Les États qui choisiront (ou ont déjà choisi, comme le Missouri et une demi-douzaine d'autres) d'interdire l'avortement vont donc faire face à un casse-tête; car s'il leur est facile de faire fermer les centres et les services dédiés à l'IVG, ils auront sans doute bien des difficultés à surveiller le courrier de leurs habitantes et à maîtriser les envois réalisés via l'agence fédérale qu'est l'USPS. Il est actuellement irréaliste d'imaginer que les États puissent mettre en place un système de surveillance permettant de détecter, parmi les millions de colis expédiés chaque jour à travers les États-Unis, lesquels contiennent des pilules.
Selon Quartz, l'agence postale américaine a déjà bien du mal à empêcher les envois de fentanyl, un analgésique aussi puissant que dangereux, qui tue plus que l'héroïne. Comment les choses pourraient-elles se dérouler autrement avec les médicaments abortifs, dont l'expédition reste légale et autorisée à ce jour?
Ripostes
Les États opposés à l'avortement déploient des trésors d'imagination pour restreindre au maximum les droits des femmes. C'est pourquoi il existe des lois qui tentent de limiter les possibilités de se faire envoyer la pilule nécessaire par courrier, comme l'expliquait déjà The Guardian en avril. Dans certains États, une consultation en présentiel est désormais obligatoire afin de prétendre à l'obtention d'une IVG par voie médicamenteuse.
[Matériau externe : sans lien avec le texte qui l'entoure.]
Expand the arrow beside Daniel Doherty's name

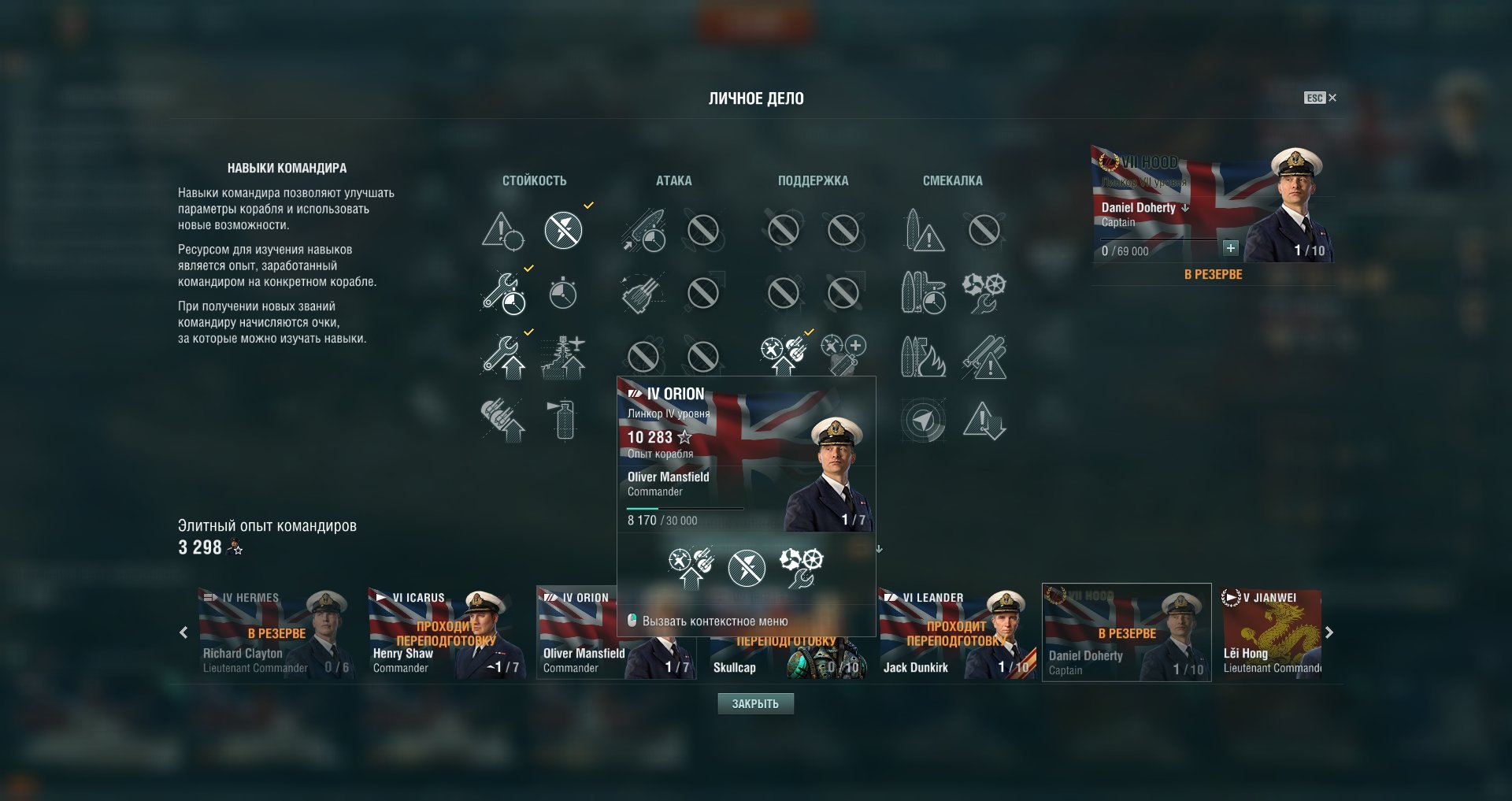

Ailleurs, comme au Texas, la téléconsultation est d'ores et déjà prohibée si c'est dans le cadre d'une volonté d'avorter.
Comme toujours lorsque l'accès à l'IVG est menacé voire interdit, les femmes s'organisent.
Avec un bon VPN, il est possible de masquer l'État depuis lequel on consulte, et/ou de faire livrer la pilule abortive chez une personne de confiance habitant dans un État autorisant l'IVG. Celle-ci n'a alors plus qu'à réexpédier le médicament à la patiente qui en a besoin. Les personnes disposant d'un véhicule peuvent aussi se la faire livrer dans un point relais situé juste de l'autre côté de la frontière la plus proche –si l'État voisin ne fait pas partie de la liste noire. Certaines agences pro-choix, comme Just the Pill, prévoient de déployer des cliniques mobiles du bon côté de certaines frontières. De nombreuses commandes sont également passées à l'étranger, comme au Mexique ou en Autriche. C'est illégal mais très difficilement détectable.
Les initiatives de résistance se mettent en place, montrant une nouvelle fois qu'interdire l'IVG n'empêche pas les femmes d'avorter: cela rend juste les avortements plus dangereux, notamment pour les plus précaires et les plus isolées. Chiffre édifiant: depuis que le Texas a interdit la prescription de pilules abortives à distance, l'association autrichienne Aid Access reçoit douze fois plus de commandes venues de cet État que précédemment (138 par jour contre 11 auparavant).